[GIVEN RECORDS]:
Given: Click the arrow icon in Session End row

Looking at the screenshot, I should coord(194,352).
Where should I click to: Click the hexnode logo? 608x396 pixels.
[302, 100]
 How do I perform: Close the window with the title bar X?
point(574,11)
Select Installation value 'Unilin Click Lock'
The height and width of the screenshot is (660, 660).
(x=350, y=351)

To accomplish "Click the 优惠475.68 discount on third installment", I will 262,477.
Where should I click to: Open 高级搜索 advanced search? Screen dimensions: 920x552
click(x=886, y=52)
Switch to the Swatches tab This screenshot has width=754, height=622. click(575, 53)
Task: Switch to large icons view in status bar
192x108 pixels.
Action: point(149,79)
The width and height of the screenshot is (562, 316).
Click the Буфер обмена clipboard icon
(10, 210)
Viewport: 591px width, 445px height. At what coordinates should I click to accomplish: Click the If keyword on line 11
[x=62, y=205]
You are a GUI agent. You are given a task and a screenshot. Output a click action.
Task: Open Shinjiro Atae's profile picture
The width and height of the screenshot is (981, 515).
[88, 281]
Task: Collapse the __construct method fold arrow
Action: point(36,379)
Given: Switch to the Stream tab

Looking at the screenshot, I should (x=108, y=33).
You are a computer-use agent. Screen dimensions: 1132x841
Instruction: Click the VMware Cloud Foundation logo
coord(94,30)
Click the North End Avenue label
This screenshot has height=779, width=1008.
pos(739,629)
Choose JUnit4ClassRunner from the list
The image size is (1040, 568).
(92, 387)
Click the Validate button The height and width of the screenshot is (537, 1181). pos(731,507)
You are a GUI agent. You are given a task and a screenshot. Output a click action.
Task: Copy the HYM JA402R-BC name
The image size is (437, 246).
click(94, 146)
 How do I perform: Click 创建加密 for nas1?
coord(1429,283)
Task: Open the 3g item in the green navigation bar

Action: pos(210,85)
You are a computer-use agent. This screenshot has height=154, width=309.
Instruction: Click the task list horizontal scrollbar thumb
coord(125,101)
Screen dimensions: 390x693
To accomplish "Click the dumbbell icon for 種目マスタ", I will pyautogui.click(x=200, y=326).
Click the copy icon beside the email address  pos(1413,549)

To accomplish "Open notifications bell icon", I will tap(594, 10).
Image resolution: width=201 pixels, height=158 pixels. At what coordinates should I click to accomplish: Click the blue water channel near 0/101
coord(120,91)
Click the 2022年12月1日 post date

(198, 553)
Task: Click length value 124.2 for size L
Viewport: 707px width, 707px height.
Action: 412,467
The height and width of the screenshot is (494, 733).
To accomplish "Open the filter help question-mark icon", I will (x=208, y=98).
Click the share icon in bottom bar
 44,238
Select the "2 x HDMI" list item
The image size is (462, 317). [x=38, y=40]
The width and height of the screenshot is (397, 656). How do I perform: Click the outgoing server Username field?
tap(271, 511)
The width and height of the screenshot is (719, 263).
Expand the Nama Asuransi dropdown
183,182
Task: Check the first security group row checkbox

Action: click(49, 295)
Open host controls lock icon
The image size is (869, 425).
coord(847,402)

[AIM OF THE TASK]:
Copy out in full each line of the items above that contains the string "value".

[CORRECT RESPONSE]:
Select Installation value 'Unilin Click Lock'
Task: Click length value 124.2 for size L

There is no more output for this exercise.